— Start Text segment —

In the previous decades, the scaling of CMOS technology enabled the semiconductor industry to successfully keep an exponential growth rate in device integration. Despite the fact that CMOS technology scaling has brought about exponentially greater transistor densities but threshold and supply voltages do not decrease sufficiently quick to avoid exponential growth in on-chip power density [12]. Figure 1.1 shows the power dissipation over multiple generations of Intel chips where each labeled point is a new chip generation and the branches are the changes in power dissipation as chips are scaled to smaller technologies.



Figure 1.1: Power Dissipation Across Multiple Generations of Intel Chips [1].

Since a significant fraction of chip power consumption is converted to heat, an exponential rise in heat density is also experienced. Diverse activities and sleep modes of the functional blocks in high-performance chips cause severe hot spots on a chip, creating large temperature variations (Figure 1.2), which can decrease functionality or cause timing failure. An emergency temperature happens when temperatures increment past the maximum temperature tolerance. In emergency temperature, the chip cannot function at its required speed, resulting in erroneous computations. In addition to the risk of functional failure caused by delay increases, extended exposure to high temperatures can result in aging and electro-migration [13].



Figure 1.2: IBM POWER4 Chip Temperature Map [2]

Although temperature is one of many sources of variation facing nanoscale systems [13], its tight coupling with power dissipation and power density makes it among the most important of factors constraining nanoscale system design. In deep sub-micron, leakage current is primarily responsible for the exponential rise in heat density. The sub-threshold leakage causes the overall leakage current to increase exponentially with temperature. A positive thermal feedback may lead to a thermal runaway rendering permanent damage to the circuits. Thermal runaway is the condition where an increase in temperature causes an increase in leakage current, and the increase in leakage current dissipates enough additional power to further increase the temperature, resulting in a cycle of increasing leakage and temperature that can have unstable consequences (Figure 1.3).

— End Text segment —
— Start Supplied data —

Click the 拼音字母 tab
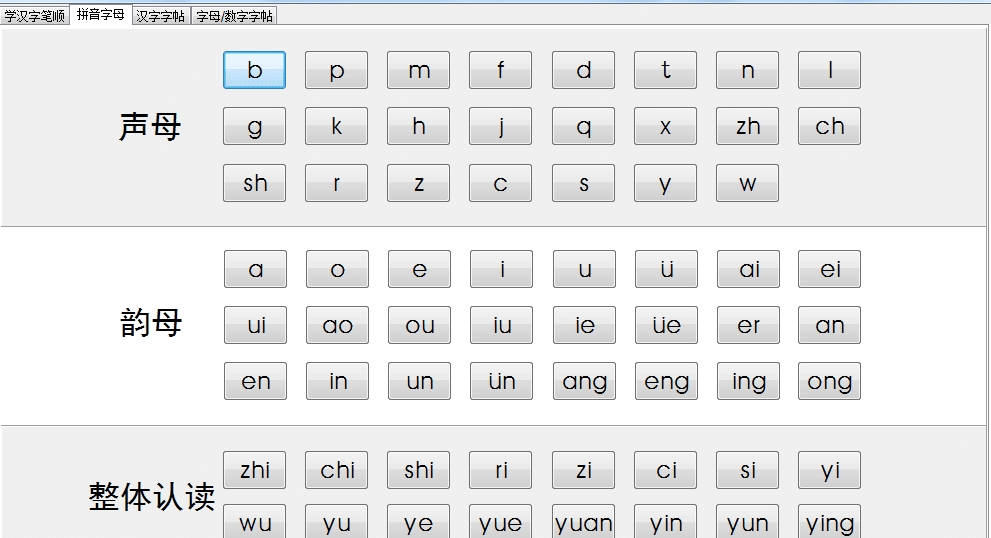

— End Supplied data —

Set task →
Answer these from the text on chip power and heat, one short answer per line:
(a) What does Figure 1.1 show?
(b) What two problems can long exposure to high temperatures cause?
(c) In deep sub-micron, what is mainly responsible for the exponential rise in heat density?

Task output →
(a) The power dissipation over multiple generations of Intel chips.
(b) Aging and electro-migration.
(c) Leakage current.